Saturday, March 17, 2012

More on Elliot Sober and Guided Darwinism

To support his distinction between "guided Darwinism" and "unguided Darwinism" Alvin Plantinga refers to the eminent philosopher of biology, Elliot Sober, in his essay,  "Evolution without Naturalism," ( in J. Kvanvig, ed., Oxford Studies in Philosophy of Religion, vol. 3).  It's a fascinating essay, discussing not only the question of Darwinism and Theism, but also the question of Darwinism and Platonic Numbers.

On p. 196 of his essay, Sober writes:

"God can direct the evolutionary process in an ultimate sense, though mutations are undirected in a proximate sense.  Biology says nothing about the former and theism says nothing about the latter."

This might be enough for Plantinga's guided Darwinism, if determinism is true.  In a deterministic world, God could set up the initial conditions, and allow events to unfold, resulting in the precise path that He wanted evolution to follow.

However, what if the world is not deterministic?   Could we still have "guided Darwinism?"   And again, Sober is most obliging:

"Theistic evolutionists can of course be deists, holding that God starts the universe in motion and then forever after declines to intervene.  But there is no contradiction in their embracing a more active God whose post-Creation interventions fly under the radar of evolutionary biology.  Divine intervention isn't part of science, but the theory of evolution does not entail that none occurs.16 

 And in his footnote, Sober writes: 

 "Plantinga (2009) distinguishes "Darwinism" from "unguided Darwinism" and interprets the latter as incompatible with the existence of God. For Plantinga, Darwinism is a scientific theory whereas unguided Darwinism is that theory with a "metaphysical or theological add-on." I agree that the distinction is important, but think that the notion of unguidedness that is central to evolutionary biology is itself theologically neutral."
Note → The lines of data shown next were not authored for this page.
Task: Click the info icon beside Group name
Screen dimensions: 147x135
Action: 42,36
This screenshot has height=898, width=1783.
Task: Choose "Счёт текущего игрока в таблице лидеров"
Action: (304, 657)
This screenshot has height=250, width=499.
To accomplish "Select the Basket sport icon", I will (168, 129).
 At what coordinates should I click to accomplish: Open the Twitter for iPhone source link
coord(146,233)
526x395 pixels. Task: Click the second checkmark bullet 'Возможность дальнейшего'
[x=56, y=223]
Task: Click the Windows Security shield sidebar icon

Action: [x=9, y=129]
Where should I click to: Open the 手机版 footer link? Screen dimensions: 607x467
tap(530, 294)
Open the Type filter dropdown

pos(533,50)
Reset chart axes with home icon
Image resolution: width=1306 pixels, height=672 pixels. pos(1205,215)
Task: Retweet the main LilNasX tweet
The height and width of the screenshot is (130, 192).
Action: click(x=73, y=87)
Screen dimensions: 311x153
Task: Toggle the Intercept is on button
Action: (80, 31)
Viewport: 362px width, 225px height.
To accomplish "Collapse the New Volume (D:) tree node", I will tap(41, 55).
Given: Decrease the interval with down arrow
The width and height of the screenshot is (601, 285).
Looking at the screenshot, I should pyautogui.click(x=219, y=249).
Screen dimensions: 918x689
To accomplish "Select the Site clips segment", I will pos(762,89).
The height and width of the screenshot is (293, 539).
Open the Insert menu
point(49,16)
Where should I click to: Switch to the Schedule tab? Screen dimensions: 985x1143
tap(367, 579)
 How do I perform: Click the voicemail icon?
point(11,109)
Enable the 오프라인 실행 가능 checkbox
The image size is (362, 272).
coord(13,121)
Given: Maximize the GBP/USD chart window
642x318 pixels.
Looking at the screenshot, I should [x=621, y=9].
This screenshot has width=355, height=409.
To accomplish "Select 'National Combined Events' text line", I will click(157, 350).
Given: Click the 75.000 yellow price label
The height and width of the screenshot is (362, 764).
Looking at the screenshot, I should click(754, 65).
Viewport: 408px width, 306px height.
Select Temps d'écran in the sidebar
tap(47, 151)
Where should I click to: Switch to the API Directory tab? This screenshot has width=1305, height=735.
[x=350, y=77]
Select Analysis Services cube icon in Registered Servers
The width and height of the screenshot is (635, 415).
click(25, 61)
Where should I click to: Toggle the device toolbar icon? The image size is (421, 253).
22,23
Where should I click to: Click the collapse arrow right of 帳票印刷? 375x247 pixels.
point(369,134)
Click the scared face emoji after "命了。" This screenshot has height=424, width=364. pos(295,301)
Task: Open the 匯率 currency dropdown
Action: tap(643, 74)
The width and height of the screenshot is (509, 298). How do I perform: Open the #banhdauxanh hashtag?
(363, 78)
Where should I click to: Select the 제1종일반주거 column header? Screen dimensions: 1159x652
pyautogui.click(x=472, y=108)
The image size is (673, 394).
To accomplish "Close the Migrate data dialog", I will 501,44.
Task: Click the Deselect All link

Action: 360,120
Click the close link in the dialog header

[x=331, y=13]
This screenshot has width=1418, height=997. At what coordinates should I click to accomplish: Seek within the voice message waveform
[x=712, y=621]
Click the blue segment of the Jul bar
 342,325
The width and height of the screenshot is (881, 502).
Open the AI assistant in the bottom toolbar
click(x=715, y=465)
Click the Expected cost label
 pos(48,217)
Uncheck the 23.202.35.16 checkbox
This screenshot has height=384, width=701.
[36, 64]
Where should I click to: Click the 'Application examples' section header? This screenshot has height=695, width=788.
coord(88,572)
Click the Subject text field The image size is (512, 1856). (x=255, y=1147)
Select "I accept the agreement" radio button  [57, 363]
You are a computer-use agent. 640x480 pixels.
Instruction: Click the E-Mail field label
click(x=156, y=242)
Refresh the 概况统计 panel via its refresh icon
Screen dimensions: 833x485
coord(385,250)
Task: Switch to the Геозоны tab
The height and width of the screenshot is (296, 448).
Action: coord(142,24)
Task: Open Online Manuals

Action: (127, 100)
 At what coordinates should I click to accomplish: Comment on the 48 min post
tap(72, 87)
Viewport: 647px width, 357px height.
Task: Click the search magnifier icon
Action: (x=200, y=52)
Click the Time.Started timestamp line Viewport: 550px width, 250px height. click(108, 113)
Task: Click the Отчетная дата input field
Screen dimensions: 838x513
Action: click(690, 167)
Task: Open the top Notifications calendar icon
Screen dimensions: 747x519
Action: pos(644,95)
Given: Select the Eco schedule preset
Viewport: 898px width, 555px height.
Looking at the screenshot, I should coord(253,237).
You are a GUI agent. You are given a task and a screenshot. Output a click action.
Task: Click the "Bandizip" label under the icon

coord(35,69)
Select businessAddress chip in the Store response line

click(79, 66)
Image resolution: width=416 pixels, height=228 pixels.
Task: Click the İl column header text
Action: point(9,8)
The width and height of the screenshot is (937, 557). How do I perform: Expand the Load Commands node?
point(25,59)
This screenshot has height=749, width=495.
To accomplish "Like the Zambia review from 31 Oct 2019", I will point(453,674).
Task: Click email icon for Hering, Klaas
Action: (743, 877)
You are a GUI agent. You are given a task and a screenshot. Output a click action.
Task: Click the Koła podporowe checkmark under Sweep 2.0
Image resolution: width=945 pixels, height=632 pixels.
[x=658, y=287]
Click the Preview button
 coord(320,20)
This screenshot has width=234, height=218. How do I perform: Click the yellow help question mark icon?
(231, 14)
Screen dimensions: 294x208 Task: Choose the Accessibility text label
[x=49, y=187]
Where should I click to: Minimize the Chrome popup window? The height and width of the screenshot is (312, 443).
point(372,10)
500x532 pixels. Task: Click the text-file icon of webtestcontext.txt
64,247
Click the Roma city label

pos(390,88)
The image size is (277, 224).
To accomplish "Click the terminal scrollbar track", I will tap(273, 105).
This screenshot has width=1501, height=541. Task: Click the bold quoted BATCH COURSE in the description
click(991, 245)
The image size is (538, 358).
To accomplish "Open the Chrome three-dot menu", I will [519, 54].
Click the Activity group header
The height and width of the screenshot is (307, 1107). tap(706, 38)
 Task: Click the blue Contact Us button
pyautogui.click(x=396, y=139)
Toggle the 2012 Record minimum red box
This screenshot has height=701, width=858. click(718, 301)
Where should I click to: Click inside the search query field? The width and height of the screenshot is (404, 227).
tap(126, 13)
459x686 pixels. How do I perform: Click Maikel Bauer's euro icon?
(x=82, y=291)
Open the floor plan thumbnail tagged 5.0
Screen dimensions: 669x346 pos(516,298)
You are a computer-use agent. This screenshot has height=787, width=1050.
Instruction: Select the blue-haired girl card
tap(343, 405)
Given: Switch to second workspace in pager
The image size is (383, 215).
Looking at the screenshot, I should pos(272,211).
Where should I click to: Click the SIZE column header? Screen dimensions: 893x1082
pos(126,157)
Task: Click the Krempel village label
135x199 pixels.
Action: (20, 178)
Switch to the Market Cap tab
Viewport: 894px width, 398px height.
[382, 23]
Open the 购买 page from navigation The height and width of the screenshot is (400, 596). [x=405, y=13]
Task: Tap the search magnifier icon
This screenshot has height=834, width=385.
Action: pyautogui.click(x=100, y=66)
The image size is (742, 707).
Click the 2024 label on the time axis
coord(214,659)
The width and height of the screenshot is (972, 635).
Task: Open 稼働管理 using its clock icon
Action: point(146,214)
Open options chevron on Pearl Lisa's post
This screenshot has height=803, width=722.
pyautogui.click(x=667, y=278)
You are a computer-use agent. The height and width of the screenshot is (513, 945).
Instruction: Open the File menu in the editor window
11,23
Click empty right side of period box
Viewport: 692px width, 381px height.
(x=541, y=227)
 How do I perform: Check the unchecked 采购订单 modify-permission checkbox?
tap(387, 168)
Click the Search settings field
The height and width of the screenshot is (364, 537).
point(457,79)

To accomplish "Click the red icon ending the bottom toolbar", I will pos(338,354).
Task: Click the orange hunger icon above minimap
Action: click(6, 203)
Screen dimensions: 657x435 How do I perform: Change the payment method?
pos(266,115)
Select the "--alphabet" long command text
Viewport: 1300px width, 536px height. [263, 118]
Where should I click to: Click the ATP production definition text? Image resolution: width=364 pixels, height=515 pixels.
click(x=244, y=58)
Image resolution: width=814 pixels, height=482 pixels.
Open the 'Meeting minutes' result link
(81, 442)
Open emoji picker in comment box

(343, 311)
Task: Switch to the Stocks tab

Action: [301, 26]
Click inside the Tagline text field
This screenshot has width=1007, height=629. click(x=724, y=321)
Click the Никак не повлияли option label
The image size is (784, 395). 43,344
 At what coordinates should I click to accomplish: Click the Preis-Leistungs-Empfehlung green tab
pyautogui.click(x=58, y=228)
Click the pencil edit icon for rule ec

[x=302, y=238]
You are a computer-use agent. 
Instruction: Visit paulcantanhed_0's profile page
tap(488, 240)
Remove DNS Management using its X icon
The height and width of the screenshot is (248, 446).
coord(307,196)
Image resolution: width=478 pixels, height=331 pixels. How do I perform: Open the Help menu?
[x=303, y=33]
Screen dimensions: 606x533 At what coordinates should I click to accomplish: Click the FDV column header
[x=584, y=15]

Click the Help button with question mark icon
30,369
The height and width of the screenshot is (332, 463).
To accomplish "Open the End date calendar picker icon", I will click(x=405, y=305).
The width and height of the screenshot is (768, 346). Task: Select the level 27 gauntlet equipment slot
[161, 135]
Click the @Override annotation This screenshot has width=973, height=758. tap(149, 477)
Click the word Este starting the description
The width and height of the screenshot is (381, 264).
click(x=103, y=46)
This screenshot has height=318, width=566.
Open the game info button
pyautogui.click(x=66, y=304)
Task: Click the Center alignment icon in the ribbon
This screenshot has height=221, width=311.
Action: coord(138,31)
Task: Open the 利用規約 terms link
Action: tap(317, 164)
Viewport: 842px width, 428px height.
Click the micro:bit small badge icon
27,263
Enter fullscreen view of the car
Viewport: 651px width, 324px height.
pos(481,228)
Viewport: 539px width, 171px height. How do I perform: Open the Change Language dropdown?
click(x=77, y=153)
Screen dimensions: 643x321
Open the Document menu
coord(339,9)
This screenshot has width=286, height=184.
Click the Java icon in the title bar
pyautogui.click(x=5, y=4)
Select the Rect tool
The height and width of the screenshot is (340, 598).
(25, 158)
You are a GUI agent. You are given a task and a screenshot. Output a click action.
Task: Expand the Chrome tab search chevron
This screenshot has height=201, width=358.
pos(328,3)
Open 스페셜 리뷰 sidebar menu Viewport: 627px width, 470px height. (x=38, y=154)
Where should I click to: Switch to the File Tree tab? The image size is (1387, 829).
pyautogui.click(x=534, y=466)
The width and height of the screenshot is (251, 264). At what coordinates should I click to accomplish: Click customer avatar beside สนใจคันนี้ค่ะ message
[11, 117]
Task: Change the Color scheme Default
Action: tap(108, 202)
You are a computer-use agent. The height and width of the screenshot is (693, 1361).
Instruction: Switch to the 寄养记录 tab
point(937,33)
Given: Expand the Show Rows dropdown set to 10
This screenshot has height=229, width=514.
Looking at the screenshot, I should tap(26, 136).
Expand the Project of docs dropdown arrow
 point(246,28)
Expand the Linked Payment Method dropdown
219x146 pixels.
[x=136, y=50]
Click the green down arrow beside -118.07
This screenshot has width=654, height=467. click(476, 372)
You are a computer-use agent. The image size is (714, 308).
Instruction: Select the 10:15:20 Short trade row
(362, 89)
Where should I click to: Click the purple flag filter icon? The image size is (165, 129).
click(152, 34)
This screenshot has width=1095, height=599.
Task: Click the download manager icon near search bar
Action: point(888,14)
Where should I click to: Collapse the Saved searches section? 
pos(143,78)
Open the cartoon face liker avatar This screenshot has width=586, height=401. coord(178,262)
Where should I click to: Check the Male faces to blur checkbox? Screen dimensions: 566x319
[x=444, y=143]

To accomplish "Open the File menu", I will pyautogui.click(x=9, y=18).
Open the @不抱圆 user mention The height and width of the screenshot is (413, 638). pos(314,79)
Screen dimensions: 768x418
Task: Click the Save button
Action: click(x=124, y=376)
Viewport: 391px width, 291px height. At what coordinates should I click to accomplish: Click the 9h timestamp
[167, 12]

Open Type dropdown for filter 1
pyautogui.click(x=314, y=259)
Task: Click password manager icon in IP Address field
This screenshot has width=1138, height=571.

If I understand Sober's point, it is that Darwinian evolutionary theory claims that genetic mutations fall within a pattern that can be explained as random with respect to fitness.  However, it is possible for God to cause some mutations that are not random with respect to fitness to occur, so long as they do not fall outside that apparently random pattern.  Thus, they would "fly under the radar of evolutionary biology."

So then Darwinism, according to Sober, simply says that it looks like the mutations in evolution happened randomly with respect to fitness.  The question of whether they actually did happen that way is outside of the purview of evolutionary biology.

So the popular view -- and my previous view -- that "guided Darwinism" is an oxymoron, is apparently incorrect.